▶ WRITTEN EXERCISE
Output every one of the following lines verbatim, without changing anything.

Data records
---*---
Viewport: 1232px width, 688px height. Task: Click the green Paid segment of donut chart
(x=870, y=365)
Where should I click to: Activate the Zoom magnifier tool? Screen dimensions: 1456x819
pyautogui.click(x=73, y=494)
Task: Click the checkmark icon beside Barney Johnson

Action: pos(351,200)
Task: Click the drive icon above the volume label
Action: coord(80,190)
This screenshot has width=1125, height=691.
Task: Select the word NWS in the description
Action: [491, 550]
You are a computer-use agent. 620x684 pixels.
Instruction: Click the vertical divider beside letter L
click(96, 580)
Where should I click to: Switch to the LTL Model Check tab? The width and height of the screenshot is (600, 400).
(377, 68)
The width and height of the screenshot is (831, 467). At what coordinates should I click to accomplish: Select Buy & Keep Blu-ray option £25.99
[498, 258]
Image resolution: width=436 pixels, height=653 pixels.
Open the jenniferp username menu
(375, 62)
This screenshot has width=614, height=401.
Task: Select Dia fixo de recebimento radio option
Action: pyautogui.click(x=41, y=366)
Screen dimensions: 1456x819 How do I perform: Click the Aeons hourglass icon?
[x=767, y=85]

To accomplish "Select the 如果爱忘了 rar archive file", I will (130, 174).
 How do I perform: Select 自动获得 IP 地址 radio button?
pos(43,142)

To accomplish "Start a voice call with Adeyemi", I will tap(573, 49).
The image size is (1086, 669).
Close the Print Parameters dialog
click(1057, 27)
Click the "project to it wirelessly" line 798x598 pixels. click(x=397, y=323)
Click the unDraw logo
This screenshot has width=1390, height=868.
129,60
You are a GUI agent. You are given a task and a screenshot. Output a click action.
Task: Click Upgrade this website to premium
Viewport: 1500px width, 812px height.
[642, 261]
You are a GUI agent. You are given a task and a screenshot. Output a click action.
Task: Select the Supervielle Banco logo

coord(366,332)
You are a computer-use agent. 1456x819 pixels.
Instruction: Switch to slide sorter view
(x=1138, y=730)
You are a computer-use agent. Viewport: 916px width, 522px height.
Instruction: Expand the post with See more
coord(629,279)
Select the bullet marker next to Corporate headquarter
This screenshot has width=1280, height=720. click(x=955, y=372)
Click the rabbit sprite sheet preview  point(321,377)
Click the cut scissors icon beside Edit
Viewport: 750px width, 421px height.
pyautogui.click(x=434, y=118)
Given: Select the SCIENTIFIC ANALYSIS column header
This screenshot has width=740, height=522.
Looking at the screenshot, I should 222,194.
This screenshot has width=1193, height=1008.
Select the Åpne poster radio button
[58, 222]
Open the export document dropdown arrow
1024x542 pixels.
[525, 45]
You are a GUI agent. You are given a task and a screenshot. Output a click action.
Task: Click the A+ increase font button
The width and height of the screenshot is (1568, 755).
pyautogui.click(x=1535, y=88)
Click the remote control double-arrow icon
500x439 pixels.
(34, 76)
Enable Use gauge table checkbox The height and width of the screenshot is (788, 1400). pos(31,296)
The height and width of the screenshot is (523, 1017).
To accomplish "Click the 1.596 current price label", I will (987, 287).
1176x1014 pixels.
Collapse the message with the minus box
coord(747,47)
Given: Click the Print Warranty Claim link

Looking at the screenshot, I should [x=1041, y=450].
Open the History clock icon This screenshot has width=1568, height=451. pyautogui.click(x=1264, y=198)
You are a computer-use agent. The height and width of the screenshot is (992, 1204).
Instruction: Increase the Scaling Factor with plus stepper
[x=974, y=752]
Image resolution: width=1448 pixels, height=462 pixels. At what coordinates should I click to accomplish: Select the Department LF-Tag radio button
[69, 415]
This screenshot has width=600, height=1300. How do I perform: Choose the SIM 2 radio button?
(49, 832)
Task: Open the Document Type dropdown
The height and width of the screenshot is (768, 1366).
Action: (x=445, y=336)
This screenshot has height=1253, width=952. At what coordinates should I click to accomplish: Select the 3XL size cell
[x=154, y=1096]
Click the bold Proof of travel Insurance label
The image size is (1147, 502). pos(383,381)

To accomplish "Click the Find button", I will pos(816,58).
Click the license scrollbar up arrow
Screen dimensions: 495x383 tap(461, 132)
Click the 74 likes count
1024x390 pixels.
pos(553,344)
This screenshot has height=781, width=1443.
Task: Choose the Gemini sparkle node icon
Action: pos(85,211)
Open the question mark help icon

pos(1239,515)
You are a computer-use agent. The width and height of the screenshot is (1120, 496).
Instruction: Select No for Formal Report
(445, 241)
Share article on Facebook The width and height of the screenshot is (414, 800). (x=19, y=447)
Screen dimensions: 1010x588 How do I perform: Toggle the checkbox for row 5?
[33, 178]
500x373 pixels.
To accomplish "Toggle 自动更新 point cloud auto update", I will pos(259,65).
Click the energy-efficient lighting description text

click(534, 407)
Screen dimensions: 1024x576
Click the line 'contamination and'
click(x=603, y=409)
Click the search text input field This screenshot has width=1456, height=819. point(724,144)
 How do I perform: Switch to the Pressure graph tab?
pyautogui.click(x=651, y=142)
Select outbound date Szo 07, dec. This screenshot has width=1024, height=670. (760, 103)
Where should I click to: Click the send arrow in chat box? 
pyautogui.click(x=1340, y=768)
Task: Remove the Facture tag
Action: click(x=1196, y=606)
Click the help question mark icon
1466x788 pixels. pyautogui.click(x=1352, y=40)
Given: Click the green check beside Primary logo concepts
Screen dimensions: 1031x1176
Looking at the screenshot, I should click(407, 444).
---*---
▶ WRITTEN RESPONSE
Viewport: 1232px width, 688px height. Task: Click the green Paid segment of donut chart
(x=870, y=365)
Where should I click to: Activate the Zoom magnifier tool? Screen dimensions: 1456x819
pyautogui.click(x=73, y=494)
Task: Click the checkmark icon beside Barney Johnson

Action: pos(351,200)
Task: Click the drive icon above the volume label
Action: coord(80,190)
This screenshot has width=1125, height=691.
Task: Select the word NWS in the description
Action: [491, 550]
You are a computer-use agent. 620x684 pixels.
Instruction: Click the vertical divider beside letter L
click(96, 580)
Where should I click to: Switch to the LTL Model Check tab? The width and height of the screenshot is (600, 400).
(377, 68)
The width and height of the screenshot is (831, 467). At what coordinates should I click to accomplish: Select Buy & Keep Blu-ray option £25.99
[498, 258]
Image resolution: width=436 pixels, height=653 pixels.
Open the jenniferp username menu
(375, 62)
This screenshot has width=614, height=401.
Task: Select Dia fixo de recebimento radio option
Action: pyautogui.click(x=41, y=366)
Screen dimensions: 1456x819 How do I perform: Click the Aeons hourglass icon?
[x=767, y=85]

To accomplish "Select the 如果爱忘了 rar archive file", I will (130, 174).
 How do I perform: Select 自动获得 IP 地址 radio button?
pos(43,142)

To accomplish "Start a voice call with Adeyemi", I will tap(573, 49).
The image size is (1086, 669).
Close the Print Parameters dialog
click(1057, 27)
Click the "project to it wirelessly" line 798x598 pixels. click(x=397, y=323)
Click the unDraw logo
This screenshot has width=1390, height=868.
129,60
You are a GUI agent. You are given a task and a screenshot. Output a click action.
Task: Click Upgrade this website to premium
Viewport: 1500px width, 812px height.
[642, 261]
You are a GUI agent. You are given a task and a screenshot. Output a click action.
Task: Select the Supervielle Banco logo

coord(366,332)
You are a computer-use agent. 1456x819 pixels.
Instruction: Switch to slide sorter view
(x=1138, y=730)
You are a computer-use agent. Viewport: 916px width, 522px height.
Instruction: Expand the post with See more
coord(629,279)
Select the bullet marker next to Corporate headquarter
This screenshot has width=1280, height=720. click(x=955, y=372)
Click the rabbit sprite sheet preview  point(321,377)
Click the cut scissors icon beside Edit
Viewport: 750px width, 421px height.
pyautogui.click(x=434, y=118)
Given: Select the SCIENTIFIC ANALYSIS column header
This screenshot has width=740, height=522.
Looking at the screenshot, I should 222,194.
This screenshot has width=1193, height=1008.
Select the Åpne poster radio button
[58, 222]
Open the export document dropdown arrow
1024x542 pixels.
[525, 45]
You are a GUI agent. You are given a task and a screenshot. Output a click action.
Task: Click the A+ increase font button
The width and height of the screenshot is (1568, 755).
pyautogui.click(x=1535, y=88)
Click the remote control double-arrow icon
500x439 pixels.
(34, 76)
Enable Use gauge table checkbox The height and width of the screenshot is (788, 1400). pos(31,296)
The height and width of the screenshot is (523, 1017).
To accomplish "Click the 1.596 current price label", I will (987, 287).
1176x1014 pixels.
Collapse the message with the minus box
coord(747,47)
Given: Click the Print Warranty Claim link

Looking at the screenshot, I should [x=1041, y=450].
Open the History clock icon This screenshot has width=1568, height=451. pyautogui.click(x=1264, y=198)
You are a computer-use agent. The height and width of the screenshot is (992, 1204).
Instruction: Increase the Scaling Factor with plus stepper
[x=974, y=752]
Image resolution: width=1448 pixels, height=462 pixels. At what coordinates should I click to accomplish: Select the Department LF-Tag radio button
[69, 415]
This screenshot has width=600, height=1300. How do I perform: Choose the SIM 2 radio button?
(49, 832)
Task: Open the Document Type dropdown
The height and width of the screenshot is (768, 1366).
Action: (x=445, y=336)
This screenshot has height=1253, width=952. At what coordinates should I click to accomplish: Select the 3XL size cell
[x=154, y=1096]
Click the bold Proof of travel Insurance label
The image size is (1147, 502). pos(383,381)

To accomplish "Click the Find button", I will pos(816,58).
Click the license scrollbar up arrow
Screen dimensions: 495x383 tap(461, 132)
Click the 74 likes count
1024x390 pixels.
pos(553,344)
This screenshot has height=781, width=1443.
Task: Choose the Gemini sparkle node icon
Action: pos(85,211)
Open the question mark help icon

pos(1239,515)
You are a computer-use agent. The width and height of the screenshot is (1120, 496).
Instruction: Select No for Formal Report
(445, 241)
Share article on Facebook The width and height of the screenshot is (414, 800). (x=19, y=447)
Screen dimensions: 1010x588 How do I perform: Toggle the checkbox for row 5?
[33, 178]
500x373 pixels.
To accomplish "Toggle 自动更新 point cloud auto update", I will pos(259,65).
Click the energy-efficient lighting description text

click(534, 407)
Screen dimensions: 1024x576
Click the line 'contamination and'
click(x=603, y=409)
Click the search text input field This screenshot has width=1456, height=819. point(724,144)
 How do I perform: Switch to the Pressure graph tab?
pyautogui.click(x=651, y=142)
Select outbound date Szo 07, dec. This screenshot has width=1024, height=670. (760, 103)
Where should I click to: Click the send arrow in chat box? 
pyautogui.click(x=1340, y=768)
Task: Remove the Facture tag
Action: click(x=1196, y=606)
Click the help question mark icon
1466x788 pixels. pyautogui.click(x=1352, y=40)
Given: Click the green check beside Primary logo concepts
Screen dimensions: 1031x1176
Looking at the screenshot, I should click(407, 444).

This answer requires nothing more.